• Excerpt to read:

================

Find the derivative of $LaTeX: \displaystyle y = \frac{6561 x^{8} \sqrt{x + 9} e^{- x} \cos^{2}{\left(x \right)}}{\left(x - 3\right)^{8} \left(2 x + 8\right)^{8} \left(8 x - 4\right)^{7}}$

Taking the natural logarithm of both sides of the equation and expanding the right hand side gives: $LaTeX: \ln(y) = \ln{\left(\frac{6561 x^{8} \sqrt{x + 9} e^{- x} \cos^{2}{\left(x \right)}}{\left(x - 3\right)^{8} \left(2 x + 8\right)^{8} \left(8 x - 4\right)^{7}} \right)}$ Expanding the right hand side using the product and quotient properties of logarithms gives: $LaTeX: \ln(y) = 8 \ln{\left(x \right)} + \frac{\ln{\left(x + 9 \right)}}{2} + 2 \ln{\left(\cos{\left(x \right)} \right)} + 8 \ln{\left(3 \right)}- x - 8 \ln{\left(x - 3 \right)} - 8 \ln{\left(2 x + 8 \right)} - 7 \ln{\left(8 x - 4 \right)}$ Taking the derivative on both sides of the equation yields: $LaTeX: \frac{y'}{y} = - \frac{2 \sin{\left(x \right)}}{\cos{\left(x \right)}} - 1 - \frac{56}{8 x - 4} - \frac{16}{2 x + 8} + \frac{1}{2 \left(x + 9\right)} - \frac{8}{x - 3} + \frac{8}{x}$ Solving for $LaTeX: \displaystyle y'$ and substituting out y using the original equation gives $LaTeX: y' = \left(- \frac{2 \sin{\left(x \right)}}{\cos{\left(x \right)}} - 1 - \frac{56}{8 x - 4} - \frac{16}{2 x + 8} + \frac{1}{2 \left(x + 9\right)} - \frac{8}{x - 3} + \frac{8}{x}\right)\left(\frac{6561 x^{8} \sqrt{x + 9} e^{- x} \cos^{2}{\left(x \right)}}{\left(x - 3\right)^{8} \left(2 x + 8\right)^{8} \left(8 x - 4\right)^{7}} \right)$ Using some Trigonometric identities to simplify gives $LaTeX: y' = \left(- 2 \tan{\left(x \right)} + \frac{1}{2 \left(x + 9\right)} + \frac{8}{x}-1 - \frac{56}{8 x - 4} - \frac{16}{2 x + 8} - \frac{8}{x - 3}\right)\left(\frac{6561 x^{8} \sqrt{x + 9} e^{- x} \cos^{2}{\left(x \right)}}{\left(x - 3\right)^{8} \left(2 x + 8\right)^{8} \left(8 x - 4\right)^{7}} \right)$

================

• Data block:
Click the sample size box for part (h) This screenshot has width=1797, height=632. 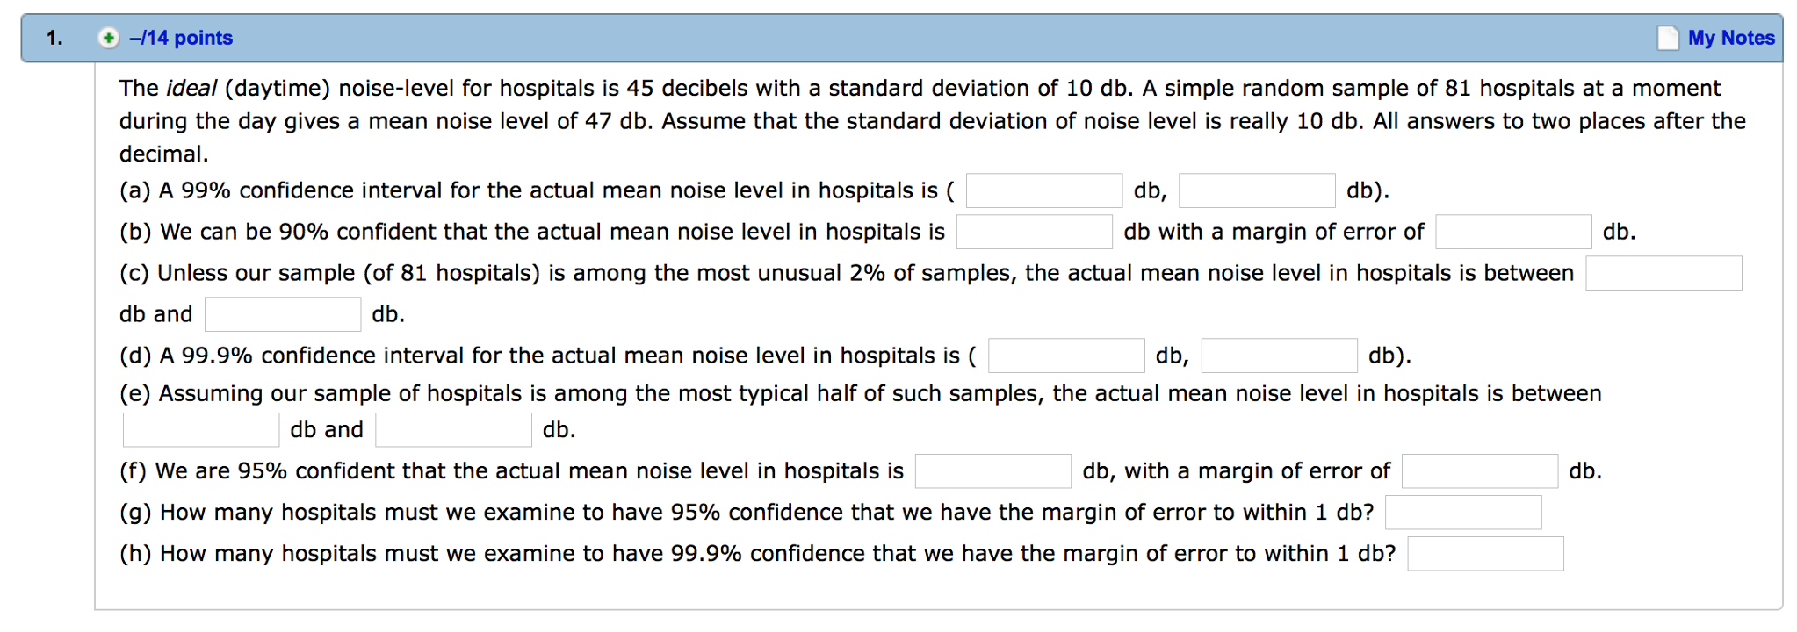point(1486,553)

================

• The exercise: Which properties of logarithms does the worked derivative solution use to expand the right-hand side?

• Answer to this problem: The product and quotient properties of logarithms.